Zu der Erkenntnis ist man auch innerhalb des Klubs gelangt, weshalb ihn der Verein nach AZ-Informationen sehr gerne verkauft hätte. Angebote aus seiner Heimat von Olympique Lyon und Marseille lehnte Boey aber ab – weil er bei einem Wechsel Abstriche beim Gehalt machen müsste. So bleiben die Bayern auf einem Spieler sitzen, der einst für viel Geld geholt wurde und der ein Millionensalär verdient. Für den Klub eine äußerst unbefriedigende Situation.

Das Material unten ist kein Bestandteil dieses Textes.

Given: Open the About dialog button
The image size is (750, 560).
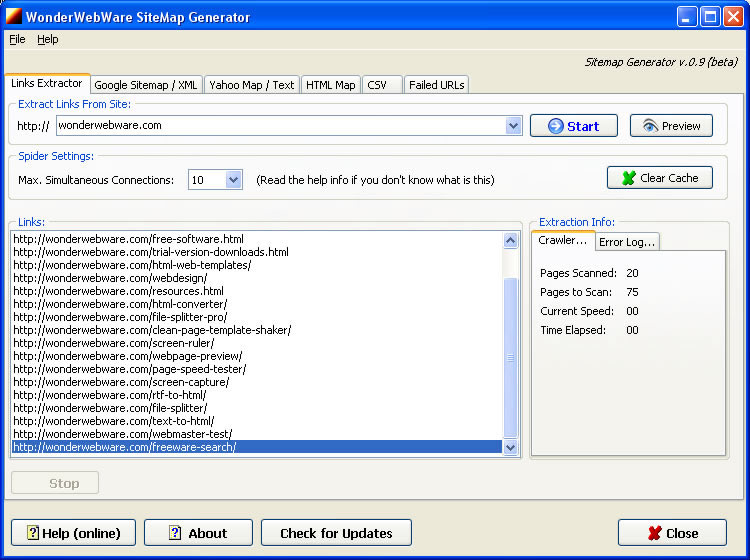Looking at the screenshot, I should click(198, 533).
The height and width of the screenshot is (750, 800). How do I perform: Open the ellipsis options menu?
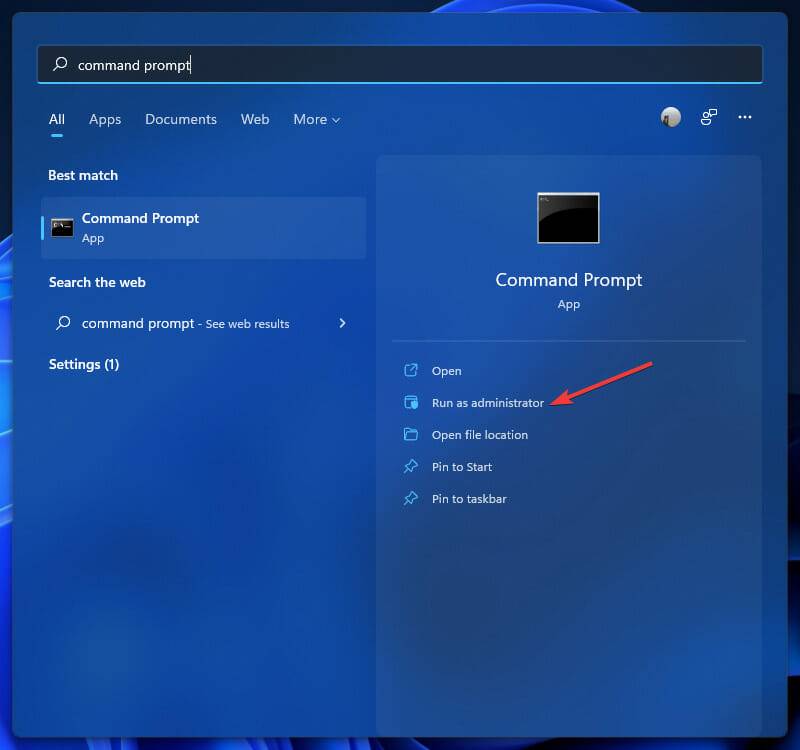click(x=745, y=117)
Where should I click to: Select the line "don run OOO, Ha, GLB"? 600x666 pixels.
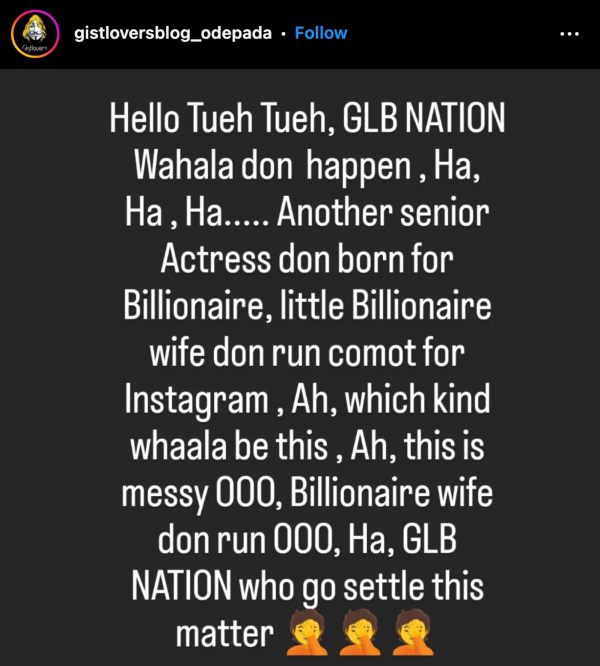(x=307, y=539)
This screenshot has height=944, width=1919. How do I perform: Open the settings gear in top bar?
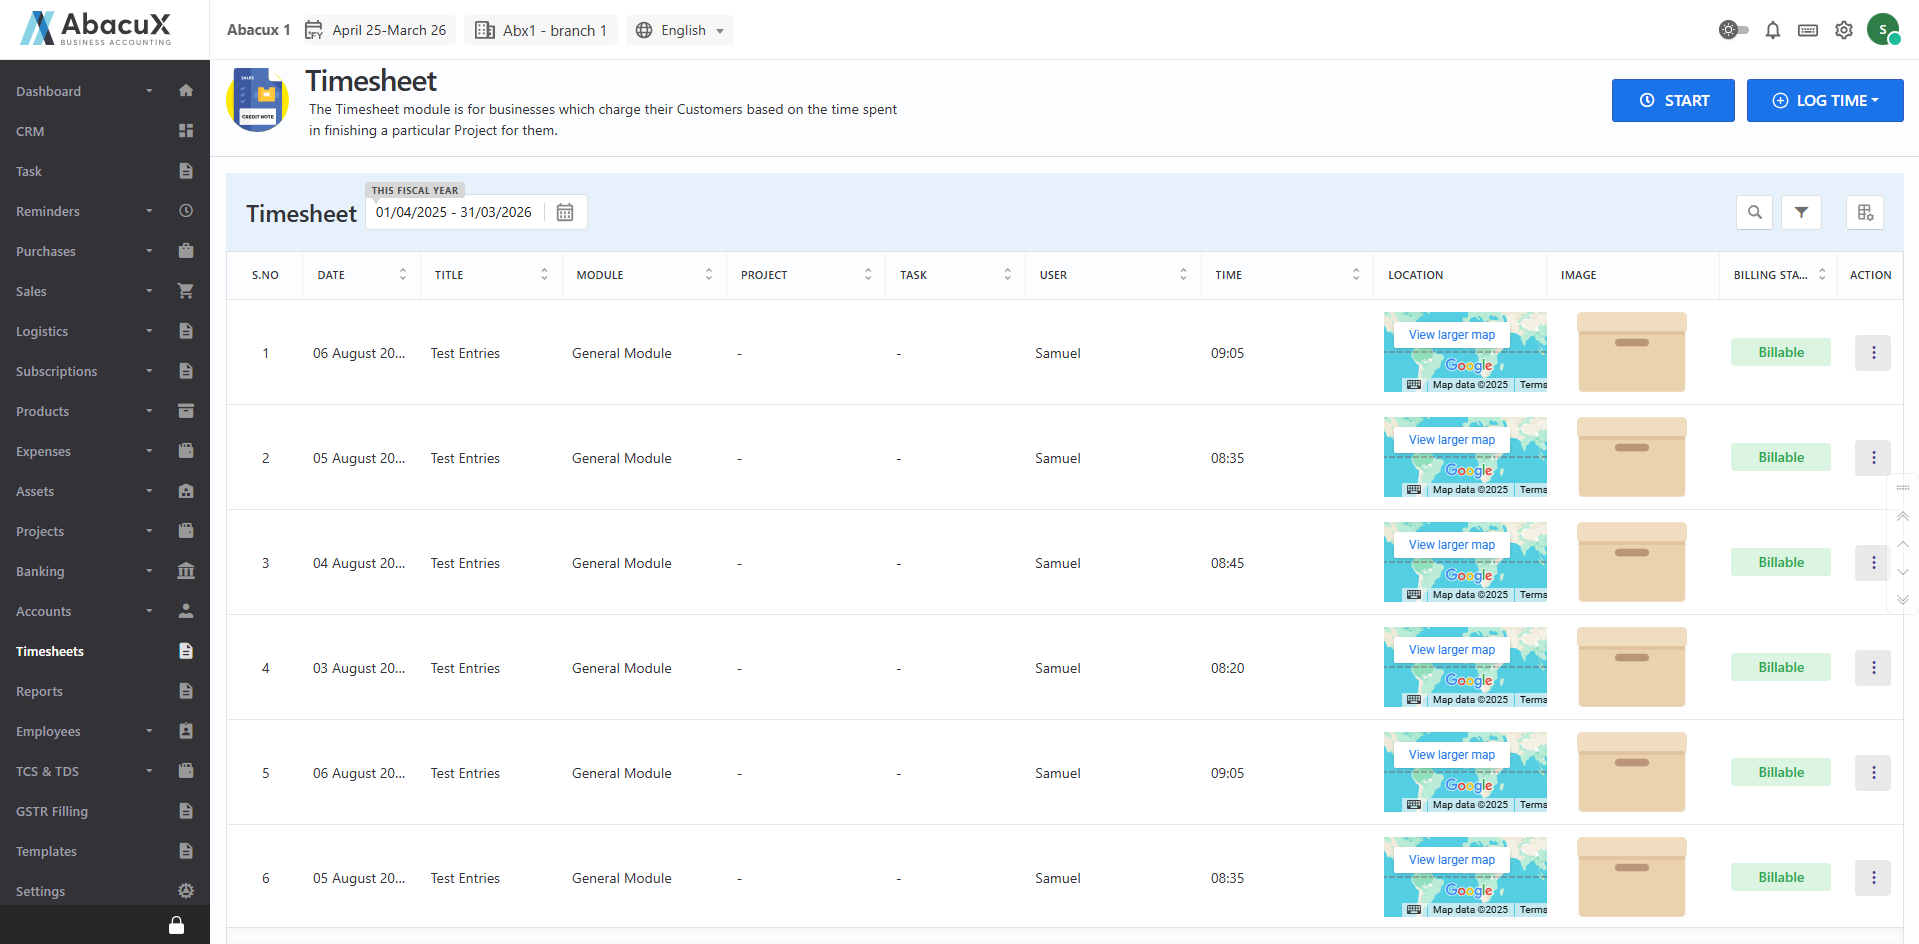pos(1844,30)

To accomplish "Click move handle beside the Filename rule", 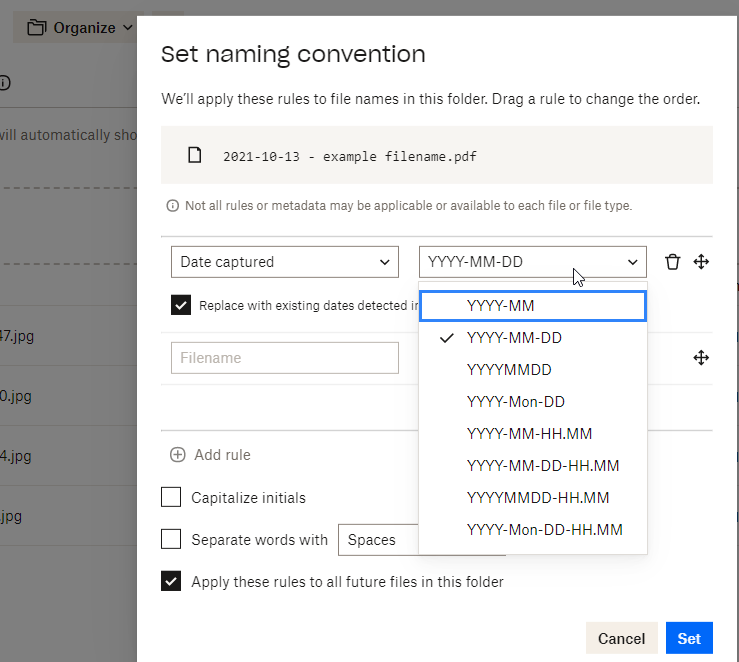I will (701, 358).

Goretzka hätte gehen dürfen, entschied sich aber für einen Verbleib

Boey ist derweil nur einer von mehreren Winter-Neuzugängen, die bei den Bayern nicht wirklich zünden wollten und teilweise richtig floppten. Zur Wahrheit gehört allerdings auch, dass die Kaderplaner des Rekordmeisters in der kalten Jahreszeit auch immer wieder ein gutes Händchen bewiesen:

Tops
Spieler Jahr Verein Ablöse
Alphonso Davies 2019 Vancouver Whitecaps 14 Millionen
Luiz Gustavo 2010 TSG Hoffenheim 17 Millionen
Joao Cancelo 2023 Manchester City Leihe
Eric Dier 2024 Tottenham Hotspur Leihe
Sandro Wagner 2018 TSG Hoffenheim 13 Millionen
Flops
Spieler Jahr Verein Ablöse
Sacha Boey 2024 Galatasaray 30 Millionen
Bryan Zaragoza 2024 FC Granada 17 Millionen
Alvaro Odriozola 2020 Real Madrid Leihe
Breno 2008 FC Sao Paulo 12 Millionen
Landon Donovan 2009 LA Galaxy Leihe

Neben Boey hätten die Bayern im Winter auch gerne einen weiteren Abgangskandidaten zu Geld gemacht: Leon Goretzka. Der Mittelfeldspieler, der am Freitag seinen 31. Geburtstag feiert und beim Rekordmeister nur noch eine Nebenrolle spielt, stand insbesondere bei Atlético Madrid ganz oben auf dem Wunschzettel. Er entschied sich aber gegen einen Wechsel in die spanische Hauptstadt und für einen Verbleib bei den Bayern, wo sein Vertrag im Sommer ausläuft. Wo es ihn dann hinzieht, steht noch nicht fest.